Sullivan l’avait suivie.

– Vous devriez peut-être aller chercher votre médecin indien ?

Ana eut soudain le sentiment que Sullivan savait que Pandre n’était pas ce qu’il prétendait. Mais pour l’heure elle n’avait pas le courage de tirer ça au clair. Il pouvait bien penser ce qu’il voulait.

– Il est reparti, se contenta-t-elle de dire. Mais pourquoi n’avez-vous pas vous-même appelé un médecin ?

– Il est en route, dit Sullivan. Mais il devait d’abord s’occuper d’un accouchement. La vie passe toujours avant la mort.

– Pas toujours, dit Ana. La vie et la mort vont et viennent ensemble. Sans soins, Isabel peut mourir.

Le médecin qui finit par arriver s’avéra être un vieux Portugais installé depuis plus de cinquante ans dans le pays, sourd comme un pot. Il étonna Ana par la dextérité avec laquelle il recousit et pansa la longue plaie.

– Va-t-elle survivre ? demanda Ana.

– Naturellement. Elle aura une cicatrice, c’est tout.

– Celui qui a fait ça voulait-il la tuer, ou juste la blesser ?

Pour se faire comprendre, elle devait lui crier à l’oreille.

– Les deux sont possibles. Mais vraisemblablement pas la tuer. Il aurait dans ce cas frappé plus bas, vers le cou, et un peu plus profond. Un couteau aiguisé qui tranche une gorge tue en moins d’une minute.

Ana resta auprès d’Isabel. Elle ne savait pas si la blessure la faisait souffrir. Elles s’écoutaient respirer en silence. Ana regardait un insecte qui n’en finissait pas de grimper le long du mur de la cellule.

Elle finit par ressortir à la lumière du jour. Sur un fauteuil à bascule, à l’ombre du mur, Sullivan fumait la pipe.

– Qui a bien pu pénétrer jusqu’à sa cellule ? demanda Ana.

– Très sincèrement, je n’en sais rien. Mais je vous promets que nous menons l’enquête. Je ne veux pas qu’on assassine un prisonnier dont j’ai la responsabilité.

– Vraiment ?

– Oui, dit Sullivan. D’elle, je m’en fiche.
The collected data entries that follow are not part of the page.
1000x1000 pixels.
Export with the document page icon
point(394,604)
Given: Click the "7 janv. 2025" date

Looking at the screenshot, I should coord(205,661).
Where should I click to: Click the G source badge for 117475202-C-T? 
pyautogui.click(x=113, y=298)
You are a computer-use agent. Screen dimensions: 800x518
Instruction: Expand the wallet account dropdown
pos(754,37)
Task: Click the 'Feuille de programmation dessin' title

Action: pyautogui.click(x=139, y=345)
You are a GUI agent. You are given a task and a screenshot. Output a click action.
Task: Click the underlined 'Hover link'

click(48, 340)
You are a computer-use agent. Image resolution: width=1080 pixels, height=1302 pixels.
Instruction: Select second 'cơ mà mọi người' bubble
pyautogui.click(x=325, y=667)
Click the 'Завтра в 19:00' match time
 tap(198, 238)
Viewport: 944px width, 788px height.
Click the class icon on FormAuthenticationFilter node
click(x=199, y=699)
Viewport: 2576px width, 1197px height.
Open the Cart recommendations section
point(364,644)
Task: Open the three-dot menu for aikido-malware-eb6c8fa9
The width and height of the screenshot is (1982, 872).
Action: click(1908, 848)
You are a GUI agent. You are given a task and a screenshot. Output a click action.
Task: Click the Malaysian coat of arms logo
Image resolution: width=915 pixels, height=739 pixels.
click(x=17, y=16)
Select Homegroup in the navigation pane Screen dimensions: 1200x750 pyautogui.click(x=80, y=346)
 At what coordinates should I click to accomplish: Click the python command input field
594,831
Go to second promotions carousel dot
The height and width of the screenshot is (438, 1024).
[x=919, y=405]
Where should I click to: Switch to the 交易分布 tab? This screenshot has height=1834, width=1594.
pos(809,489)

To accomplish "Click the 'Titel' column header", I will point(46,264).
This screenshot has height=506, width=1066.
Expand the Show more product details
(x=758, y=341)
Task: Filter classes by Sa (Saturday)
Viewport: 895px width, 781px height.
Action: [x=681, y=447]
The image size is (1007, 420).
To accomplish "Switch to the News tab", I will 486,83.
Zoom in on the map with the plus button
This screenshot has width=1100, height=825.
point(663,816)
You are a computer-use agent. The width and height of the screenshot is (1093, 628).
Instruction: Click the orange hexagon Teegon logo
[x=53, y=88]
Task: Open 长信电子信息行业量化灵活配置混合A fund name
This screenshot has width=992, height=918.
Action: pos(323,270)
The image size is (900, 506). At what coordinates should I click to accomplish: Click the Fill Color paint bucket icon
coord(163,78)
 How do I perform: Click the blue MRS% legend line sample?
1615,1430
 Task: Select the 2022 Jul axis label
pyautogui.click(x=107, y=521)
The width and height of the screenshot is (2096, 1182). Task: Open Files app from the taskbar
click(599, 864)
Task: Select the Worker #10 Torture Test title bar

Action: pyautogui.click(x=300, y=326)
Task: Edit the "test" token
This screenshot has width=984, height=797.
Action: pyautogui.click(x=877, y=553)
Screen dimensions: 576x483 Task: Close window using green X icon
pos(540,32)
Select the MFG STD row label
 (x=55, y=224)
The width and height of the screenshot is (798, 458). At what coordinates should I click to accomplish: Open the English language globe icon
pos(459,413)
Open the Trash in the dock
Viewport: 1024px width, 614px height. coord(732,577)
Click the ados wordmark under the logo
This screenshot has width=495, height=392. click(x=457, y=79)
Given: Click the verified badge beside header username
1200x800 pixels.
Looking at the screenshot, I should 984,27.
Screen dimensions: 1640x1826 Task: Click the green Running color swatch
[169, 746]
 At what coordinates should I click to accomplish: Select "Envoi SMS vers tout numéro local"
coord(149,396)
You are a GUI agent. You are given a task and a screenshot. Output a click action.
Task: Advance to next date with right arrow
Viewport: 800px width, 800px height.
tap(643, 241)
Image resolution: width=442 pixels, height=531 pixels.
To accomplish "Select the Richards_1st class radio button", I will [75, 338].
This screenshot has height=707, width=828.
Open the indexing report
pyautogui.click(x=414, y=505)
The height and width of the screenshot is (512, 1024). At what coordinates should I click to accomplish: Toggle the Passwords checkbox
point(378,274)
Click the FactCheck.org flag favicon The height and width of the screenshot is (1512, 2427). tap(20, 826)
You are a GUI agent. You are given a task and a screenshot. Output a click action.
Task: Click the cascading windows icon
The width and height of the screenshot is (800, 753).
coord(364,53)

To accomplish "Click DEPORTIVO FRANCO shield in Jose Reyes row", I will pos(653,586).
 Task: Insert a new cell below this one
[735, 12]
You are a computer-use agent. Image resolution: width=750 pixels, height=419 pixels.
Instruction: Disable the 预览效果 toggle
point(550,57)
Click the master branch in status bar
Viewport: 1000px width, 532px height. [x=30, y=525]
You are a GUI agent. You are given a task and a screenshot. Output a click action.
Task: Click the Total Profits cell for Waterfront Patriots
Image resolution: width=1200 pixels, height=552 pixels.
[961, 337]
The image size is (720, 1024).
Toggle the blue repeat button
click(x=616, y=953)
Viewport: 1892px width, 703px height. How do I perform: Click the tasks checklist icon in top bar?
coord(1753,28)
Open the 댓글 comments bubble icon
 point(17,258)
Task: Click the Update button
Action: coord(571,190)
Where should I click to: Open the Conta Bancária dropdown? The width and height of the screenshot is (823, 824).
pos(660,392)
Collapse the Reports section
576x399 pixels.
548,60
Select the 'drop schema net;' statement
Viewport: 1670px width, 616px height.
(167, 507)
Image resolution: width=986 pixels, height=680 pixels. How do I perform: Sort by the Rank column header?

Pour moi, elle mériterait d’être pendue ou fusillée. Mais personne ne devrait pouvoir s’introduire dans sa cellule pour la tuer.

Le soir, revenue chez elle, alors qu’elle allait tirer les rideaux, Ana remarqua de nouveau dans la rue l’homme en bleu de travail.

Un peu plus tard, elle éteignit la lumière et glissa un regard entre les rideaux.

L’homme était toujours là.

Il m’attend, se dit-elle. Il me veut quelque chose.

Elle descendit, ouvrit doucement la porte d’entrée et se faufila devant les gardiens. Une bouffée de haine envers ces hommes qui dormaient au lieu de veiller sur elle lui donna envie de les bousculer dans leurs feux. Elle se contenta d’ouvrir le portail. L’homme était toujours là, de l’autre côté de la rue. Elle s’approcha, une lampe à la main.

– Je suis Moses, dit-il. Le frère d’Isabel. Je suis venu des mines pour la libérer et l’emmener avec moi.

Ses yeux étaient parfaitement calmes. Il lui rappelait un peu son père.